Enfin, on a tout simplement la preuve concrète de l’inanité de la légende, puisque le corps de saint Ubald s’est momifié et qu’il est en parfait état de conservation, et que dès 1593 un rapport sur l’état du corps soulignait : « Corpus inventum intactum cum omnibus suis partibus nullo carens digito nec alio membro. » « Le corps a été trouvé intact avec toutes ses parties, il ne manque aucun doigt ni autre membre. »

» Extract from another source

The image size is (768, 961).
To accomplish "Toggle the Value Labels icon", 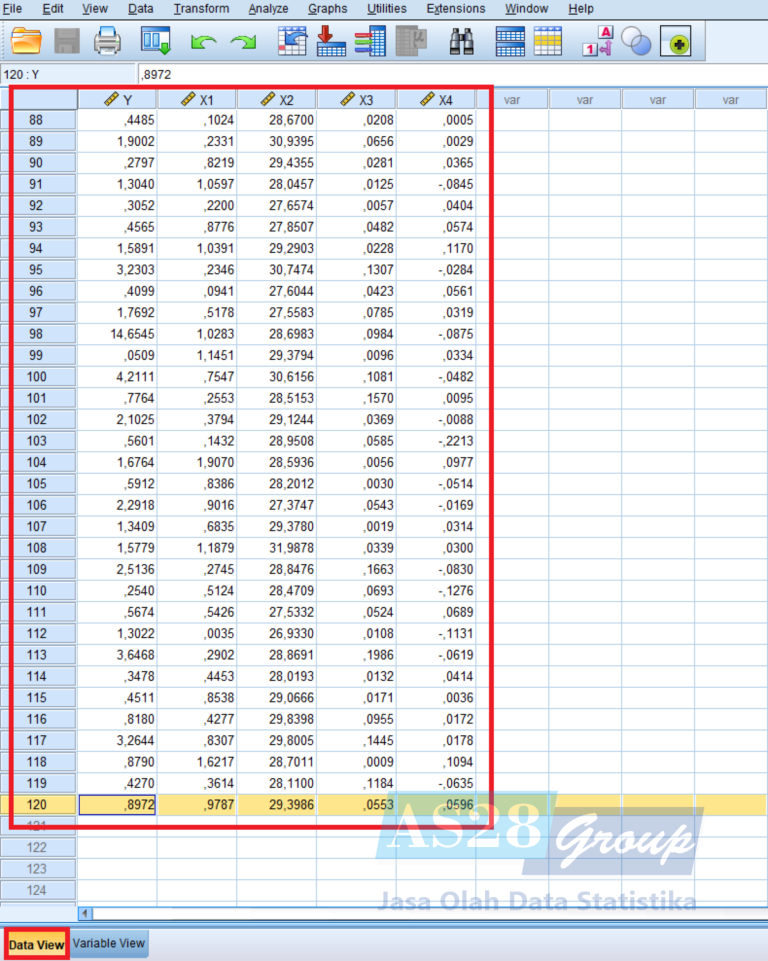I will pos(597,42).
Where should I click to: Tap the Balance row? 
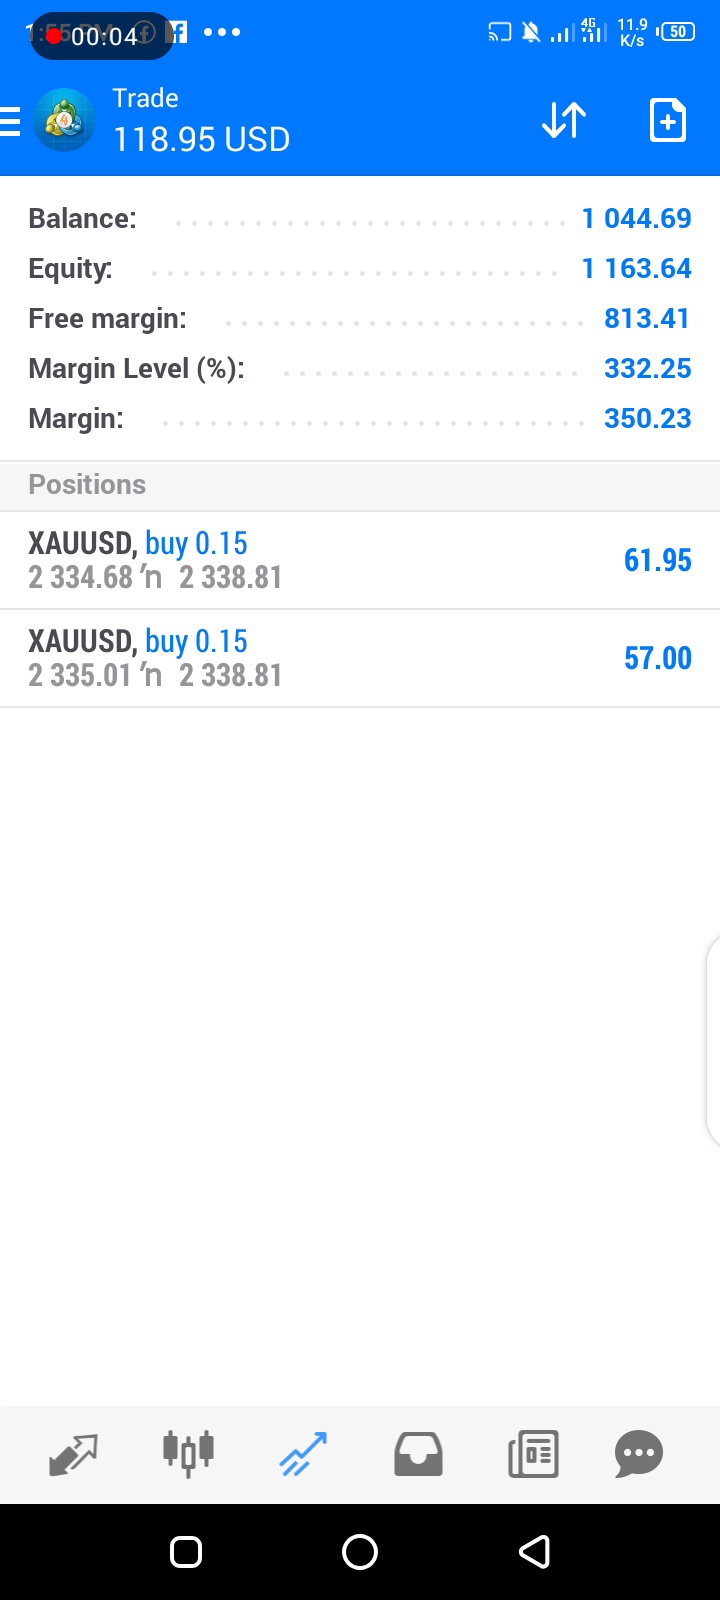coord(360,219)
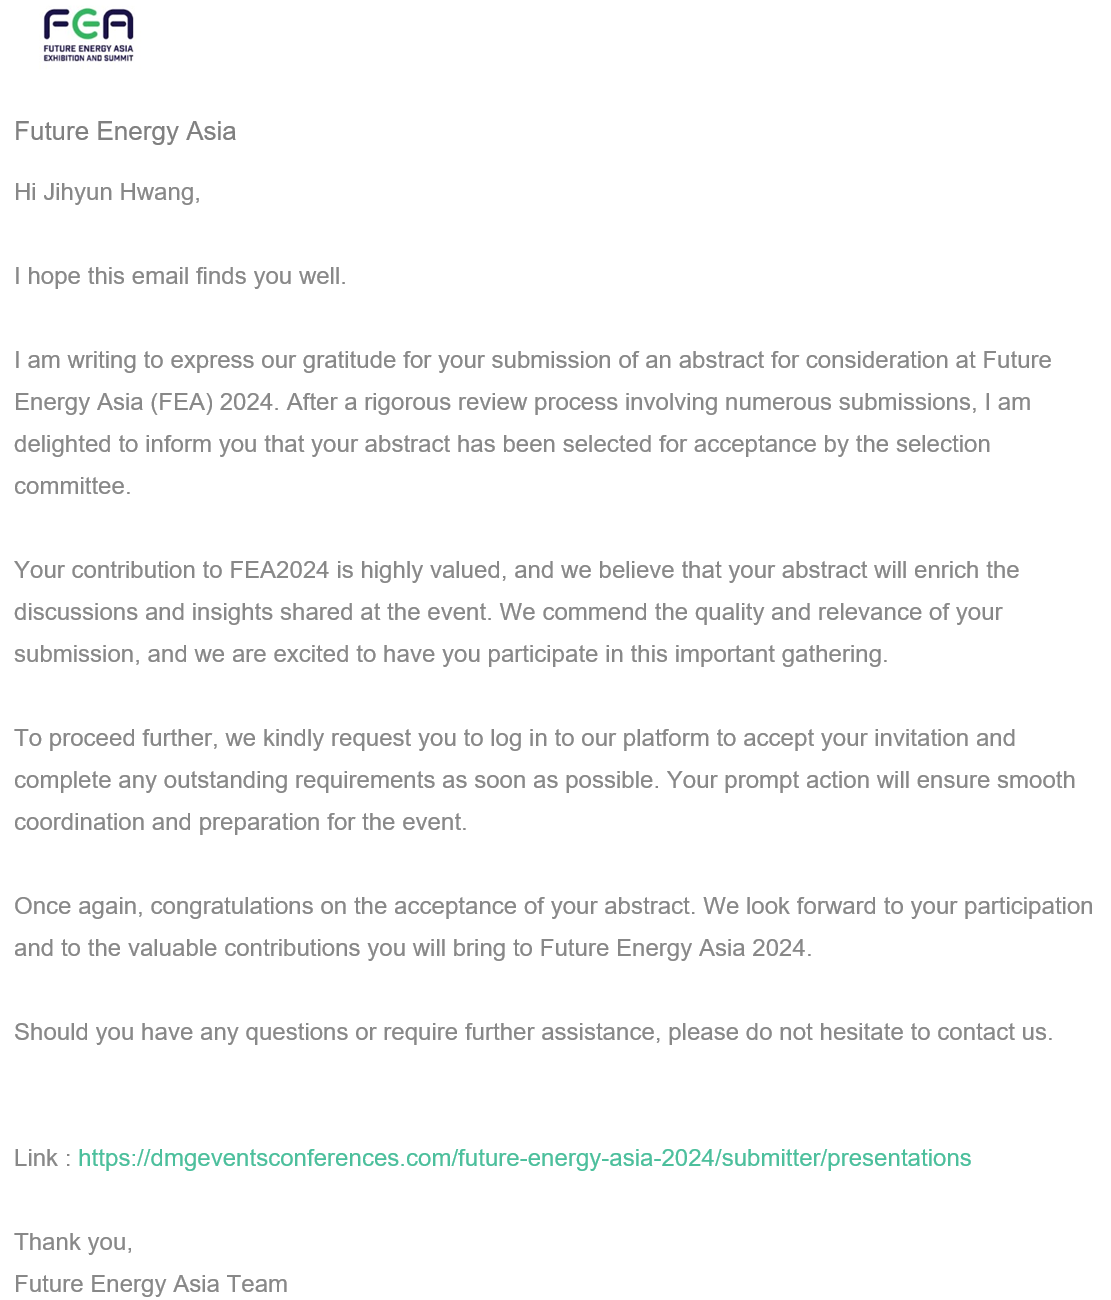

Tel était l’état de la question, jusqu’en… 1975. Cette année-là, des experts des Musées du Vatican furent chargés d’examiner le corps de saint Ubald, pour vérifier son état de conservation et le nettoyer. Et ils découvrirent qu’il manquait à son auriculaire droit un fragment de peau. De peau arrachée et non découpée. Et de l’exacte dimension de la relique de Thann, qui se trouve être un morceau de peau et non un pouce.
Autrement dit l’essentiel de la « légende » est vrai.
S’il reste des historiens honnêtes, tant hors de l’Eglise que dans l’Eglise, cette histoire devrait leur donner à réfléchir…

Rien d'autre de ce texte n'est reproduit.